| Verilen metin |
■ ■ ■ ■ ■
Eskiden olduğu gibi günümüzde de her herhangi bir suçtan karakol veya Cezaevine düşen kişi suçsuz olduğunu, suçu olmadığı halede buralara getirildiğini söylediğinde karşısındakiler ”Seni Caminin önünden mi getirdiler?”diye sorarlar.

   Yani bu diyalog tanda anlaşılacağı gibi Camii içinde veya etrafında olanlar suçlardan uzak kişiler olduğundan karakola veya cezaevine getirilmezler.

   Fakat ülkemizin alnındaki kara lekesi 27 Mayıs 1960 Darbesinin mağduru olan ve bu darbeyi yapanlar tarafından haince katledilen Demokrasi Şehidi Merhum Menderes ve arkadaşları Polatkan ile Zorlu Caminin önünden alınmış gibi suçsuz ve temizdiler.

    Yani sizin anlayacağınız Caminin önünden alınıp idam sehpasına çıkartıldılar, yani bırakın idam edilmelerini gerektirecek bir suçu işlemeleri, Karakola bile götürülmelerini gerektirecek suçları yoktu!!!

    Aksine 10 yıl süren Demokrat Parti iktidarında milleti maddi ve manevi yönden hoş eden, kalkındıran, İnsan hakları, fikir ve İnançla ekonomik standardımızı yükseltmekten başka hiçbir suçları yoktu.  

    EZANI MUHAMMEDİYE YASAĞI KALDIRILDI

      30 Ocak 1932 günü İstanbul Fatih Camiinde ilk defa okunan Türkçe Ezan’ın ardından Diyanet İşleri başkanlığının 18 Temmuz 1932 Tarihli genelgesiyle Ezan ın Peygamber Efendimiz Hz. Muhammed(S.A.V.) Müezzini Hz.Bilalı Habeşi(R.A.) tarafından Miladi 622 yılından itibaren 1310 yıl ilk okunduğu şekliyle okunması yerine Türkçe okunması emredildi.

    Bu tarihte tüm il Evkaf müdürlüklerine gönderilen Türkçe Ezan metninden sonra 4 Şubat 1933 günü ise Diyanet İşleri Riyaseti(Diyanet İşleri Başkanlığı) tarafından müftülüklere gönderilen bir tamimle bu metne uyulması, aksini yapanların şiddetle cezalandırılacağı belirtildi.

       14 Mayıs 1950 de yapılan Türkiye’nin gizli oy açık tasnif yöntemiyle yapılan ilk seçiminde kullanılan oyların %52.7 sini alıp 420 Milletvekilliğini DP’nin kazanmasından  1 Ay 2 gün sonra yani 16 Haziran 1950’de Ezanın orijinal şekliyle okunmasını yasaklayan uygulamanın DP tarafından ortadan kaldırılmasıyla, Ezanı Muhammed iyenin orijinal yani evrensel şekline getirilmesi milletimizi sevince boğdu.

    GENEL AF LA CHP DÖNEMİNDE TIKA BASA

      DOLAN CEZAEVLERİ BOŞALTILDI

     Milletin yarısından fazlasının oyunu alarak Hükümet olan DP iktidarı 14 Temmuz 1950 tarihinde Genel Af çıkararak CHP döneminde tıka basa dolan cezaevlerini boşalttı.
■ ■ ■ ■ ■
| Kayıtlı bilgiler |
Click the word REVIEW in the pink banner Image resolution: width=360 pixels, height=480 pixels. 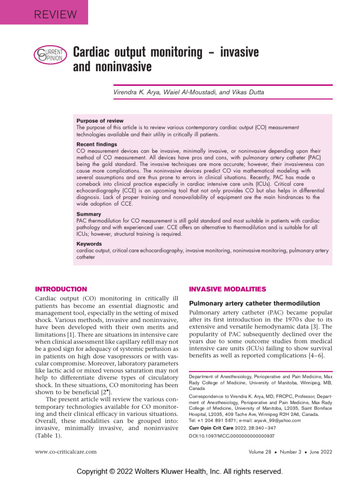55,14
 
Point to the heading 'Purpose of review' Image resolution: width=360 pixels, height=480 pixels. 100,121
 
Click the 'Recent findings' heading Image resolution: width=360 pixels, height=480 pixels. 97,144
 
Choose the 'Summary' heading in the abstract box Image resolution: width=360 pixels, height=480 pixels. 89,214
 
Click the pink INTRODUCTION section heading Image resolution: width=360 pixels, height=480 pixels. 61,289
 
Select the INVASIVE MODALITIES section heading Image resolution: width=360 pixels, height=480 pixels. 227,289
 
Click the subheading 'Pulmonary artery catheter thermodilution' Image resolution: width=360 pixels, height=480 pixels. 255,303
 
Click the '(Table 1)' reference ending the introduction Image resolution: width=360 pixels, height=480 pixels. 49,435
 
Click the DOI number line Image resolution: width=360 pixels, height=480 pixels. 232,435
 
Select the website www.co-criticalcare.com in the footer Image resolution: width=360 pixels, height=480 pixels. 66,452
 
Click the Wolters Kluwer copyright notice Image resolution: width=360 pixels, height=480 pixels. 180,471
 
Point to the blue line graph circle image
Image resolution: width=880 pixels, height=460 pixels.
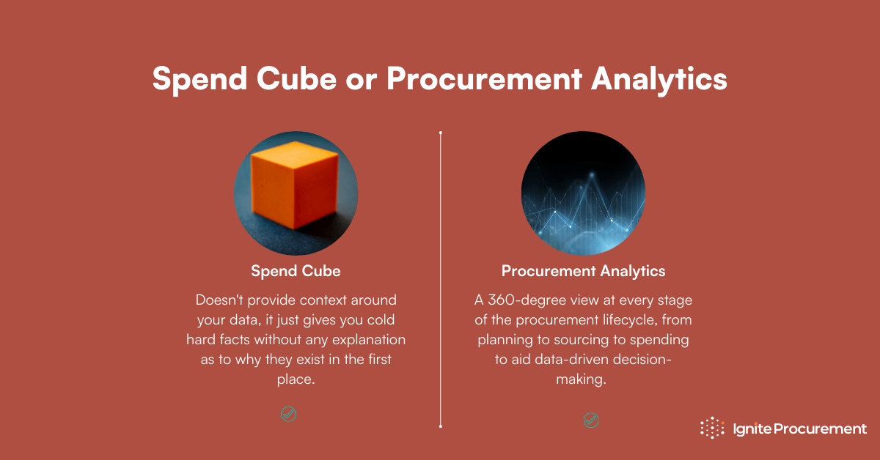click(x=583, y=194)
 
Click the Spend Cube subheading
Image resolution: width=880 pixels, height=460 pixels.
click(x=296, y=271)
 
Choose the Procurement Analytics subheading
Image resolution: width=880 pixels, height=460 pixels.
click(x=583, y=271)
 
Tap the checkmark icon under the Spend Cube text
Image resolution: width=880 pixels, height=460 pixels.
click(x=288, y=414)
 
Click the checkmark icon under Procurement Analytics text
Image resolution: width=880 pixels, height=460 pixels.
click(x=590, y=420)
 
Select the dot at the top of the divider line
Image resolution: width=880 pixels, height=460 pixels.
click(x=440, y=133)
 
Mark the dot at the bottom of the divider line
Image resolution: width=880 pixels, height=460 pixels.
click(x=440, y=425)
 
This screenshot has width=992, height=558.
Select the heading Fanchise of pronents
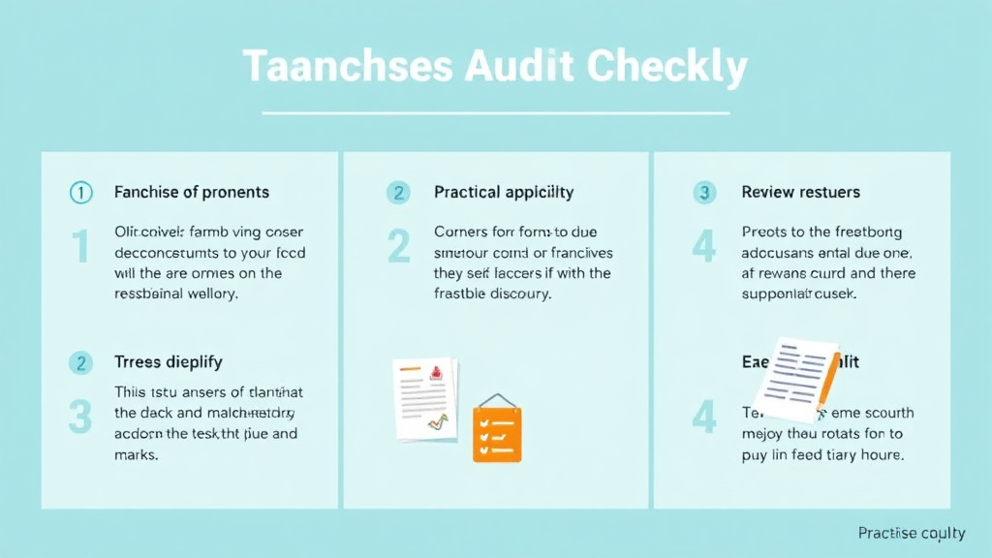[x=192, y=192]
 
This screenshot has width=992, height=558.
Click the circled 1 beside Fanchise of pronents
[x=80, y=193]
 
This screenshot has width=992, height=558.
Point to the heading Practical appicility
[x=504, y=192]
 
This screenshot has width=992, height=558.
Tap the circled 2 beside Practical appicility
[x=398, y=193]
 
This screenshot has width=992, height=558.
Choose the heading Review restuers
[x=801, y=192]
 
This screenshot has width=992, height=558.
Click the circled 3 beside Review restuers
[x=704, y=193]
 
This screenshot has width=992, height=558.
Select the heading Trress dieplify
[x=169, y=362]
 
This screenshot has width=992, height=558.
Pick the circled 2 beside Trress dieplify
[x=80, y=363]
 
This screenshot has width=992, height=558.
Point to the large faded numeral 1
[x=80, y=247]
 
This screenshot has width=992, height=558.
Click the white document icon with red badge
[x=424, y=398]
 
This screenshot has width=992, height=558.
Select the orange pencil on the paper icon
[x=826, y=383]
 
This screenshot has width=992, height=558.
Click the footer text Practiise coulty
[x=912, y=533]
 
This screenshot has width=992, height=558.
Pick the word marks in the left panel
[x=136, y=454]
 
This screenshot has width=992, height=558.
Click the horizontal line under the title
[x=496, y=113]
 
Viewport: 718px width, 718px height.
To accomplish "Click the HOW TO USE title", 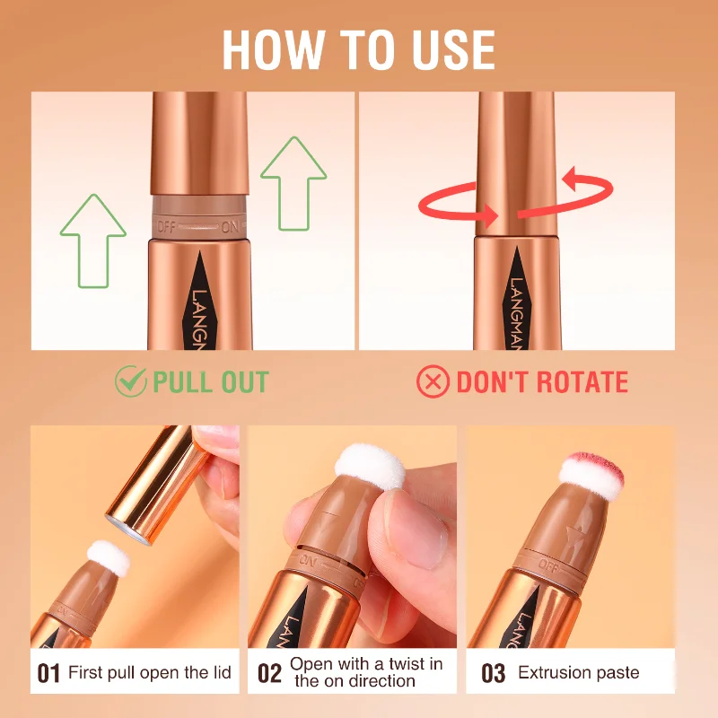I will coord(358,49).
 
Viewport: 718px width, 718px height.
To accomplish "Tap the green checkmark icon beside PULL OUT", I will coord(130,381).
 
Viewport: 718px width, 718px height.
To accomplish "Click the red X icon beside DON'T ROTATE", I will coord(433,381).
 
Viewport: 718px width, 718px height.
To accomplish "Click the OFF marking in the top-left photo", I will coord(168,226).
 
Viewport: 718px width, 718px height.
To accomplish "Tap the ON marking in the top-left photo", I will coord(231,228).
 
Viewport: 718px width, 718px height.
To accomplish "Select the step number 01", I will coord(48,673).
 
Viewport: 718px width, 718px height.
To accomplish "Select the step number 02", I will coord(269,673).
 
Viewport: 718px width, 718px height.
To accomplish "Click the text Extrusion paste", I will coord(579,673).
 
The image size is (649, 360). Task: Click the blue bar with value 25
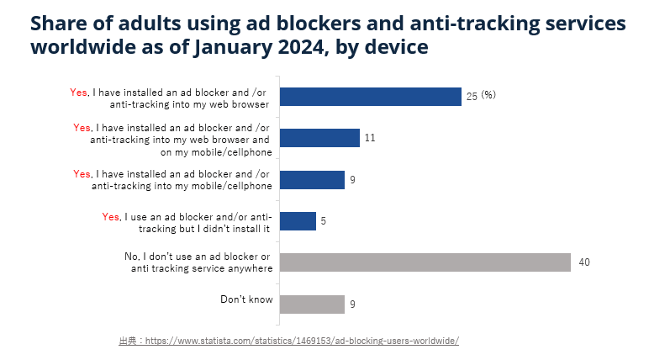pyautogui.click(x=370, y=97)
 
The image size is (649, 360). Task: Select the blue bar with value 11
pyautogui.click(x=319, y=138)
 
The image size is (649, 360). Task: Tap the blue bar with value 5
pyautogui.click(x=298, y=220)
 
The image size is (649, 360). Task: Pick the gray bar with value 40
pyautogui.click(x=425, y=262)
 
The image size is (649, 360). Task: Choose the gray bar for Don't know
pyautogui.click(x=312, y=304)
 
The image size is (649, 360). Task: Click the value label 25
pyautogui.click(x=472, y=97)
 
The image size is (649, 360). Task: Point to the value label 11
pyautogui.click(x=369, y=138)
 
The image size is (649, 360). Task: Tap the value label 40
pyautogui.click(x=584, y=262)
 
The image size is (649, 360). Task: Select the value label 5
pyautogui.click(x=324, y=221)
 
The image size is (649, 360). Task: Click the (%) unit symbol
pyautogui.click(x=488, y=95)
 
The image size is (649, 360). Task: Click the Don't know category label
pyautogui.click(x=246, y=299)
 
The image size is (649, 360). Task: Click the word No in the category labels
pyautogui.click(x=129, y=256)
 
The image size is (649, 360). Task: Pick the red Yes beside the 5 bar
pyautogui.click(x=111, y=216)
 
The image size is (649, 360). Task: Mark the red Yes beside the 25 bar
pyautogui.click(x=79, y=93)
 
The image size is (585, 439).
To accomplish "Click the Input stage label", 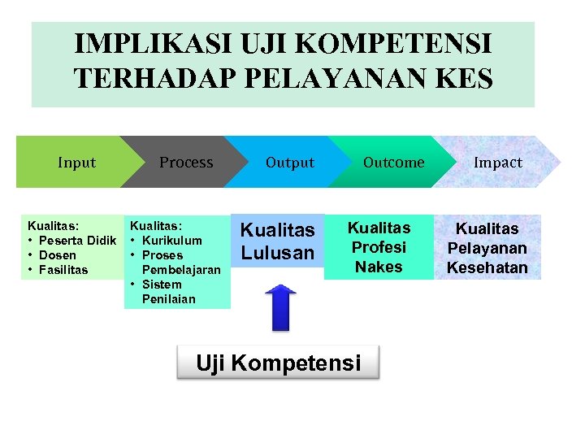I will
■ ■ ■ ■ ■
| Yapılacak iş |
Yukarıdaki Menderes konulu metinden "Yani sizin anlayacağınız" ile "Türkçe okunması emredildi." arasındaki bölümü, bu iki ifade de dahil olmak üzere harfi harfine aktarın.

| Göreve yanıt |
Yani sizin anlayacağınız Caminin önünden alınıp idam sehpasına çıkartıldılar, yani bırakın idam edilmelerini gerektirecek bir suçu işlemeleri, Karakola bile götürülmelerini gerektirecek suçları yoktu!!!

    Aksine 10 yıl süren Demokrat Parti iktidarında milleti maddi ve manevi yönden hoş eden, kalkındıran, İnsan hakları, fikir ve İnançla ekonomik standardımızı yükseltmekten başka hiçbir suçları yoktu.  

    EZANI MUHAMMEDİYE YASAĞI KALDIRILDI

      30 Ocak 1932 günü İstanbul Fatih Camiinde ilk defa okunan Türkçe Ezan’ın ardından Diyanet İşleri başkanlığının 18 Temmuz 1932 Tarihli genelgesiyle Ezan ın Peygamber Efendimiz Hz. Muhammed(S.A.V.) Müezzini Hz.Bilalı Habeşi(R.A.) tarafından Miladi 622 yılından itibaren 1310 yıl ilk okunduğu şekliyle okunması yerine Türkçe okunması emredildi.